Honestly, I think this bill is a good idea.  It’s about time that the American consumer has rights afforded to them in which now they will have more or less complete control over their own PII.  It’s also about time that the C-Suite is held more responsible, not just from the corporate perspective, but even from the personal one as well.  But this is my view on a general level.

If one were to do a deeper dive into it, it sort of goes to extremes.  For example, I full support fining a company for any violations of consumer PII.  In the age we live in, most in Corporate America know about this hot button topic and should have taken initiative by now to take greater steps in protecting it. 

While I still think the C-Suite should be held ultimately accountable for any violations, I don’t think that there should be an immediate rush to judgement.

For example, if a company has been found by the FTC under this bill to have violated a consumer’s PII, there should be a comprehensive forensics examination done first to see what truly happened, and who really is responsible for it. 

Then from there, the appropriate actions for recourse should take place.  I personally feel that this bill is casting too much of a rush to judgment onto the C-Suite, when they may not be entirely at fault.

This brings up another issue.  From what I have been reading in the headlines, the average tenure for a CIO or even a CISO is just now right around the 12-18-month mark.  Obviously, this is due to a lot of reasons, especially that of pure burn out and just the fear and anxiety of being held personally liable for any data violations under these new bills. 

In my view, it is absolutely imperative that the time frame of this needs to be lengthened.  The primary reason for this is that it takes time for the CIO or the CISO to get acclimated to their new environment, and to introduce their visions and plans as to how to make their organization more secure, both from the perspective of being attacked by a Cyberthreat and potential data loss, whether it is intentional or not. 

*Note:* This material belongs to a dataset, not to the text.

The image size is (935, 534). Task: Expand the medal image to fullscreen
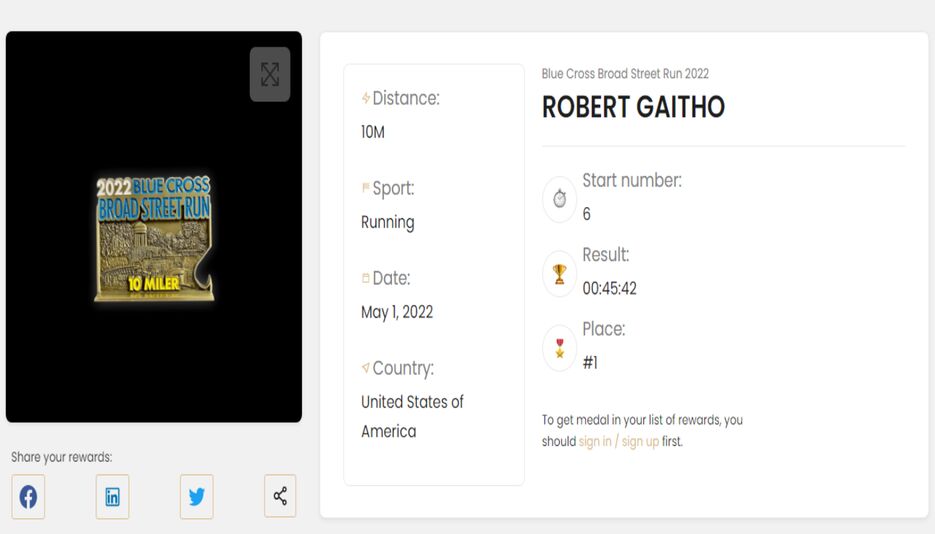270,74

And, it takes even that much longer for his or her plans to be implemented into full force.  In other words, this constant recycling of the CIOs and CISOs is not good from any standpoint.  For instance, organizations will not have any clear leadership as to how to fortify their respective lines of defense, which will make them even more prone to a Cyberattack. 

Secondly, employees learn by example from the top.  If their IT Leaders keep getting the boot, how in the heck do you expect them to actually care what happens to the company and to maintain optimal levels of “Cyber Hygiene”?  Thus, this is why the rush to judgement and punishment should be avoided.  After all, we are a country in which the accused are presumed innocent until proven guilty by a court of law.